[Saved data entries]
....
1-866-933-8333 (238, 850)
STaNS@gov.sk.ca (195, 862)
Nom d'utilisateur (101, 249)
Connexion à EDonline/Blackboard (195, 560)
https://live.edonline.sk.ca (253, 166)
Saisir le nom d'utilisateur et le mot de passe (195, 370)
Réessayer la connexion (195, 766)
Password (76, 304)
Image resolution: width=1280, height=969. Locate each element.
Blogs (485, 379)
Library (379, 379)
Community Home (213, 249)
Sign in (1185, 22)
....
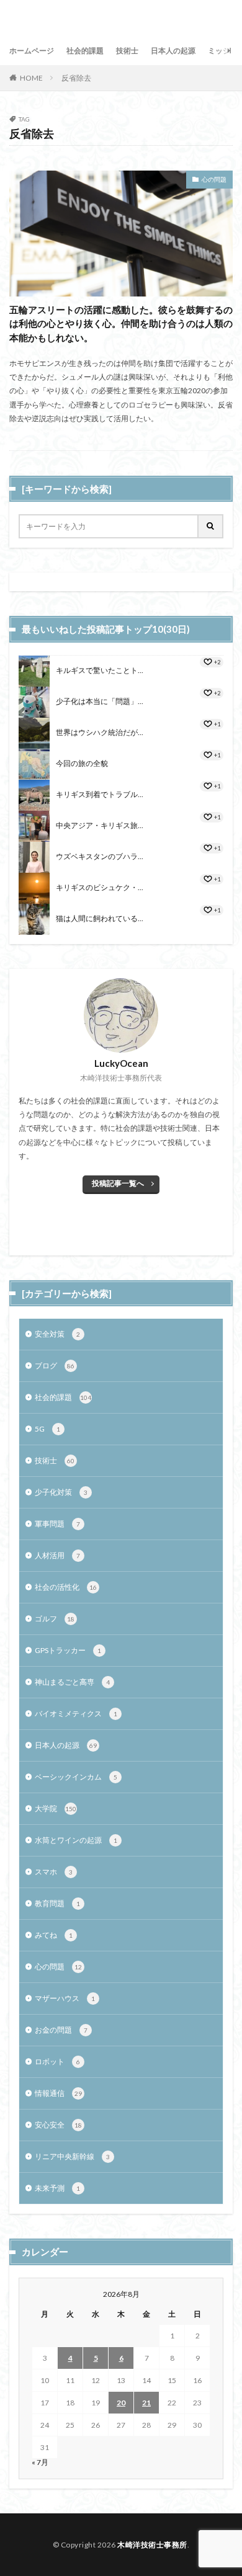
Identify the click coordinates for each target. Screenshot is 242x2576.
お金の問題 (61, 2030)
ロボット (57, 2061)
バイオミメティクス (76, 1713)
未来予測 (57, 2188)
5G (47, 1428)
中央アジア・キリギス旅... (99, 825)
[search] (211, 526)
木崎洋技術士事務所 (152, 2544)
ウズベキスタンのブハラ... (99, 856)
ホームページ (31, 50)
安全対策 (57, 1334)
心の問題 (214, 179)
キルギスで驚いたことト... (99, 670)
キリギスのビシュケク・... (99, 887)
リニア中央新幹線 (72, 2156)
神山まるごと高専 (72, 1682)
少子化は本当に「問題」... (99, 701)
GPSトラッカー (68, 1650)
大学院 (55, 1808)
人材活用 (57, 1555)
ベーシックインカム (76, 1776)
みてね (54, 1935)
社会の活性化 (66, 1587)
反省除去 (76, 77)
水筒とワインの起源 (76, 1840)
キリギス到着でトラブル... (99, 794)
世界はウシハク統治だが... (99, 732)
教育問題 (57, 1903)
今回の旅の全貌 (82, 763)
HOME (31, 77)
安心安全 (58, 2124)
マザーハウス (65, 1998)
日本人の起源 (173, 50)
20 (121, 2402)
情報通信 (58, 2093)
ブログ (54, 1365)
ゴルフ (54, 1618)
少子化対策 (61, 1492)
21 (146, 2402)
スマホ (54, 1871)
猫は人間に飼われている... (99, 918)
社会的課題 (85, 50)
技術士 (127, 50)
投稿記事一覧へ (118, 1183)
....
To do:
Look above for the line that contains "Nom d'utilisateur (101, 249)". Starting there, transcribe every line exactly until you have copied the line that contains "Sign in (1185, 22)".

Answer to the exercise:
Nom d'utilisateur (101, 249)
Connexion à EDonline/Blackboard (195, 560)
https://live.edonline.sk.ca (253, 166)
Saisir le nom d'utilisateur et le mot de passe (195, 370)
Réessayer la connexion (195, 766)
Password (76, 304)
Image resolution: width=1280, height=969. Locate each element.
Blogs (485, 379)
Library (379, 379)
Community Home (213, 249)
Sign in (1185, 22)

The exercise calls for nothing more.